*About this exercise*.
Would you repeat the entries beneath, with nothing changed?

[Stored items]

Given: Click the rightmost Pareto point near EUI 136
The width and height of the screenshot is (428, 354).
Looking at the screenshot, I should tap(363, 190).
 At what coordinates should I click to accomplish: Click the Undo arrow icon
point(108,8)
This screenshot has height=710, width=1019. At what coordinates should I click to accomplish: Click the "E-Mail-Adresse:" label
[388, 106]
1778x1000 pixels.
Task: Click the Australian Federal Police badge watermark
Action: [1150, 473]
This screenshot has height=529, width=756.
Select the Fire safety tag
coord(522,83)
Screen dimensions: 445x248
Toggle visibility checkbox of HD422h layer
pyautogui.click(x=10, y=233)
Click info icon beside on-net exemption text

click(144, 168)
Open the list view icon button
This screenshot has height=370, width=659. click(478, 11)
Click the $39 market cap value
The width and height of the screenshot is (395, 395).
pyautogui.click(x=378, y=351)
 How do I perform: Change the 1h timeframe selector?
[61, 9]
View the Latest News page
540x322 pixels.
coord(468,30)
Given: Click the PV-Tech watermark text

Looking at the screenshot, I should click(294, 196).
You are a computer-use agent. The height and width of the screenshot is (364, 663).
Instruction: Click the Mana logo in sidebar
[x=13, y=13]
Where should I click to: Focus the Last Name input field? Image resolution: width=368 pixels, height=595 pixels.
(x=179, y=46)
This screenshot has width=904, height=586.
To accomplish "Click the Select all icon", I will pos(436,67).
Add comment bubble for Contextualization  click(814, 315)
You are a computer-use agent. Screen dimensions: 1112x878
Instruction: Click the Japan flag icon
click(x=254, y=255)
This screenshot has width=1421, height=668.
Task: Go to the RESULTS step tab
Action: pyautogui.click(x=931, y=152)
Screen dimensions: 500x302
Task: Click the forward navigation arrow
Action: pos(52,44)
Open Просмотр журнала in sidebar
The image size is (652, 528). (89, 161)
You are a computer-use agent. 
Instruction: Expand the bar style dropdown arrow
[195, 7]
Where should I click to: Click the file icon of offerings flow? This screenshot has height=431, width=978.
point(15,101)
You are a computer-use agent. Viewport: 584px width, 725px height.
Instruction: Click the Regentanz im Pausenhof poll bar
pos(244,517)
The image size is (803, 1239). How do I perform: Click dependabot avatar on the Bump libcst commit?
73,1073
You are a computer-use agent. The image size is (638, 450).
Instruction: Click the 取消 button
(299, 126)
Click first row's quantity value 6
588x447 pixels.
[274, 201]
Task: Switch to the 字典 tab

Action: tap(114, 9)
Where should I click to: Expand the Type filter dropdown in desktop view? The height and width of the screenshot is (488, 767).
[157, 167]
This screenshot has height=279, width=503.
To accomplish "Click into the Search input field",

*Your response*.
Given: Click the rightmost Pareto point near EUI 136
The width and height of the screenshot is (428, 354).
Looking at the screenshot, I should tap(363, 190).
 At what coordinates should I click to accomplish: Click the Undo arrow icon
point(108,8)
This screenshot has height=710, width=1019. At what coordinates should I click to accomplish: Click the "E-Mail-Adresse:" label
[388, 106]
1778x1000 pixels.
Task: Click the Australian Federal Police badge watermark
Action: [1150, 473]
This screenshot has height=529, width=756.
Select the Fire safety tag
coord(522,83)
Screen dimensions: 445x248
Toggle visibility checkbox of HD422h layer
pyautogui.click(x=10, y=233)
Click info icon beside on-net exemption text

click(144, 168)
Open the list view icon button
This screenshot has height=370, width=659. click(478, 11)
Click the $39 market cap value
The width and height of the screenshot is (395, 395).
pyautogui.click(x=378, y=351)
 How do I perform: Change the 1h timeframe selector?
[61, 9]
View the Latest News page
540x322 pixels.
coord(468,30)
Given: Click the PV-Tech watermark text

Looking at the screenshot, I should click(294, 196).
You are a computer-use agent. The height and width of the screenshot is (364, 663).
Instruction: Click the Mana logo in sidebar
[x=13, y=13]
Where should I click to: Focus the Last Name input field? Image resolution: width=368 pixels, height=595 pixels.
(x=179, y=46)
This screenshot has width=904, height=586.
To accomplish "Click the Select all icon", I will pos(436,67).
Add comment bubble for Contextualization  click(814, 315)
You are a computer-use agent. Screen dimensions: 1112x878
Instruction: Click the Japan flag icon
click(x=254, y=255)
This screenshot has width=1421, height=668.
Task: Go to the RESULTS step tab
Action: pyautogui.click(x=931, y=152)
Screen dimensions: 500x302
Task: Click the forward navigation arrow
Action: pos(52,44)
Open Просмотр журнала in sidebar
The image size is (652, 528). (89, 161)
You are a computer-use agent. 
Instruction: Expand the bar style dropdown arrow
[195, 7]
Where should I click to: Click the file icon of offerings flow? This screenshot has height=431, width=978.
point(15,101)
You are a computer-use agent. Viewport: 584px width, 725px height.
Instruction: Click the Regentanz im Pausenhof poll bar
pos(244,517)
The image size is (803, 1239). How do I perform: Click dependabot avatar on the Bump libcst commit?
73,1073
You are a computer-use agent. The image size is (638, 450).
Instruction: Click the 取消 button
(299, 126)
Click first row's quantity value 6
588x447 pixels.
[274, 201]
Task: Switch to the 字典 tab

Action: tap(114, 9)
Where should I click to: Expand the Type filter dropdown in desktop view? The height and width of the screenshot is (488, 767).
[157, 167]
This screenshot has height=279, width=503.
To accomplish "Click into the Search input field",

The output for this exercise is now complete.